[INSTRUCTIONS FOR THE TASK] A single number is the whole answer: the count of lines in these entries that hold "computer".
________________________
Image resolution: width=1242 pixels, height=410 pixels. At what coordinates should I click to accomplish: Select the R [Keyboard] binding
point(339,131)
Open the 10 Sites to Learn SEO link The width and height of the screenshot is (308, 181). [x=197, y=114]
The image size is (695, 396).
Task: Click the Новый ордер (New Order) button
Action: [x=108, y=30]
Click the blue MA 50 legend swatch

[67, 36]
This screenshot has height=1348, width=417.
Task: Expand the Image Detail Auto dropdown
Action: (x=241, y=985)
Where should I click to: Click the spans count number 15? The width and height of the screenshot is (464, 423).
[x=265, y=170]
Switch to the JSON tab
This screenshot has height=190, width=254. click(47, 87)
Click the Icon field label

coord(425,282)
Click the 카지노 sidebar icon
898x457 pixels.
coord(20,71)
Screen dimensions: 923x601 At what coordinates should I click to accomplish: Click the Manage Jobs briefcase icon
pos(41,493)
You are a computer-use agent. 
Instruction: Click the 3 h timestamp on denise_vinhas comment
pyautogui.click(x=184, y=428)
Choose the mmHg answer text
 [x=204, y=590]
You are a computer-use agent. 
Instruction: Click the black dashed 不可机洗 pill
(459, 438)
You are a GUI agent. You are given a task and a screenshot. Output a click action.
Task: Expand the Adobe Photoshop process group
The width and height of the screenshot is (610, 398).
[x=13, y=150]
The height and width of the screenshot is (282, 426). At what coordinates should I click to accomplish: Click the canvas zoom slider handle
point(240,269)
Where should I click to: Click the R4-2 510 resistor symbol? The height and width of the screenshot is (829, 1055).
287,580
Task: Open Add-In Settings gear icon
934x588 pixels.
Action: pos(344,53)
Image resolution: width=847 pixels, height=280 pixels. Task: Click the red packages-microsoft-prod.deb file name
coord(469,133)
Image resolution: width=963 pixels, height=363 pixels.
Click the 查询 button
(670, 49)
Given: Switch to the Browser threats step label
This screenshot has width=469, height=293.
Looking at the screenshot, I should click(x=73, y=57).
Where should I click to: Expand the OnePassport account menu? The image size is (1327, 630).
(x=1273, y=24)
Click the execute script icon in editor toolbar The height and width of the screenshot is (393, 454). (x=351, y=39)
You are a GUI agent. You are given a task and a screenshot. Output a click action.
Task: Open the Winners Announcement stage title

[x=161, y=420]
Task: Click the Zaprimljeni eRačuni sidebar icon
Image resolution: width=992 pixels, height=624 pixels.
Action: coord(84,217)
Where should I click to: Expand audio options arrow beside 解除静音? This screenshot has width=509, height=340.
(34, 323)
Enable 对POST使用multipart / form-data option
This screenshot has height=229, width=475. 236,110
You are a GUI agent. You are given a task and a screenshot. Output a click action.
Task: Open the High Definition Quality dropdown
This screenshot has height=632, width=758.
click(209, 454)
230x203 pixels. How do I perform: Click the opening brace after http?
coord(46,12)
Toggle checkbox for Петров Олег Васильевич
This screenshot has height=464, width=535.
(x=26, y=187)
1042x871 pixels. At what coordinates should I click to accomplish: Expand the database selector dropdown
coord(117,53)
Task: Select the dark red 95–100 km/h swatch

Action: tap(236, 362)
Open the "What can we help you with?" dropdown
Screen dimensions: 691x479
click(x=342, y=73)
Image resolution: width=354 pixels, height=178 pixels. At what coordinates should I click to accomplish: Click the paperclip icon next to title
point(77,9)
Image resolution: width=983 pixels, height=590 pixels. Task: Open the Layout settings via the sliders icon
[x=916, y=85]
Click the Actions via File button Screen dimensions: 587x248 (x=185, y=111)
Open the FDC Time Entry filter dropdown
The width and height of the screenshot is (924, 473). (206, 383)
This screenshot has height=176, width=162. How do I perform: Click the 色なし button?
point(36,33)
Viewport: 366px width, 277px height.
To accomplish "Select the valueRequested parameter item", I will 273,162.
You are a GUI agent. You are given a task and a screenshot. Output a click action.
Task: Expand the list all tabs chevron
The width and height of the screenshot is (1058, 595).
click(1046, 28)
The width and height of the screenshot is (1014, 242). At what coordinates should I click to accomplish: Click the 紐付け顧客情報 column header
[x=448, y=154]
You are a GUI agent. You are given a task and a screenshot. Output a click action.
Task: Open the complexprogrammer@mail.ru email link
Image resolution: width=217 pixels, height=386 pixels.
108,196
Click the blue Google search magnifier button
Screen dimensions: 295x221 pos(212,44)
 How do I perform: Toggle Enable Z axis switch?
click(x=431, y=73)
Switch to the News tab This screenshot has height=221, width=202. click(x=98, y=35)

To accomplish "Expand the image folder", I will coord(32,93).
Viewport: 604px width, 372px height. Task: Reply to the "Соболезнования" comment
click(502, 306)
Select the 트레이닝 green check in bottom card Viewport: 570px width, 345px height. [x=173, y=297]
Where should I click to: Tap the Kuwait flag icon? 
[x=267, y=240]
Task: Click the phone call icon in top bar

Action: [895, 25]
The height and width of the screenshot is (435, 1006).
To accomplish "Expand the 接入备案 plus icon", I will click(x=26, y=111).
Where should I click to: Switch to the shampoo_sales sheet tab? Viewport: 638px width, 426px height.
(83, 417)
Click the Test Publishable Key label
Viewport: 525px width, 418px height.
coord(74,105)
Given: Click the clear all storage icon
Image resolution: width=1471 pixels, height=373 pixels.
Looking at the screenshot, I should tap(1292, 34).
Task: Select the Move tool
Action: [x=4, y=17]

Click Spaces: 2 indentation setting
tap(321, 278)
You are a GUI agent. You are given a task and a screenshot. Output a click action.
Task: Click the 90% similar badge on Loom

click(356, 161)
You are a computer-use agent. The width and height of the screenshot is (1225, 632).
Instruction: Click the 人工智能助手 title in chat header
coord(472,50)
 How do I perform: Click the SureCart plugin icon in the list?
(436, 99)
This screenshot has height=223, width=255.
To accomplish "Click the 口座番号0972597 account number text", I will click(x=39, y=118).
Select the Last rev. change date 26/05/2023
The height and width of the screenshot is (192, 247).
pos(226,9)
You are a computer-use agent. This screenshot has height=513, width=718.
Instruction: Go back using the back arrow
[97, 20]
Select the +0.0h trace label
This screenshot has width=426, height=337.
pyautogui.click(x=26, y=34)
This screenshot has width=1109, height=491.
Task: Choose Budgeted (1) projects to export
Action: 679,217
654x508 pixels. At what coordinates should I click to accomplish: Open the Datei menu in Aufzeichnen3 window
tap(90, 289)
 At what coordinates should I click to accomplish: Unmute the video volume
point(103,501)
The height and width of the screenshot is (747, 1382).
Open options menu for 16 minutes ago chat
________________________
[SOLUTION FOR THIS EXERCISE] 4